Macbeth: Man and Myth attempts to separate the facts about this ancient ruler from the fiction that began to accrue within a few generations of his death, and in the process the text rehabilitates his tarnished image,
Macbeth’s Scotland, with a political hierarchy and rules of succession that may seem odd to casual readers, would have been an alien and unfamiliar place to most who have ever enjoyed Shakespeare’s drama. Macbeth was a product of these times, and Aitchison devotes the early pages of his book to placing Macbeth in his historical context–one in which murder, if hardly a noble act–was an almost inevitable consequence of the political system, frequently resorted-to among those of royal blood.
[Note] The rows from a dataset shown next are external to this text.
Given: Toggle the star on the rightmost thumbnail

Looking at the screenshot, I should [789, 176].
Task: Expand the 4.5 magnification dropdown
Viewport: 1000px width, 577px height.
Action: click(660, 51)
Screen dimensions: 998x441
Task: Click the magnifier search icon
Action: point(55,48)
As the author reconstructs Macbeth’s rise to power by gleaning the tantalizingly few facts from contemporary documents and adding some reasonable inferences to span the gaps in the record, a picture emerges of Macbeth: surprisingly, a largely unremarkable ruler, most notable, perhaps, simply for the length of his reign during a time when political assassination was the norm. If anything, Macbeth seems to have been a generous man, a capable soldier, and an effective ruler, while Duncan, the predecessor whom he murdered, seems to have been leading Scotland toward disaster through his incompetent generalship.
Ultimately, Duncan’s descendants were restored to the kingship, and much as the Tudors denigrated the characters of their Yorkist predecessors, chronicles compiled by later rulers cast Macbeth in an evil light.
The second part of Aitchison’s research traces the development of the myths which surround Macbeth from the earliest eulogies, probably written during his reign, to Shakespeare and beyond. As each age passed, Macbeth’s reputation suffered, first by the addition of unhistorical accounts of his tyranny, then by the accrual of supernatural elements that turned him into the very embodiment of evil. Along the way, readers will recognize the origins of many of the elements that have become so closely associated with Shakespeare’s version of the story, including the weird sisters and the fictional character McDuff.
Aitchison concludes with a survey of the many sites throughout Scotland which claim associations with Macbeth. The descriptions of these locations and the tall tales behind most of them provide sometimes amusing evidence that mythmaking is still a very big part of the drama of Macbeth.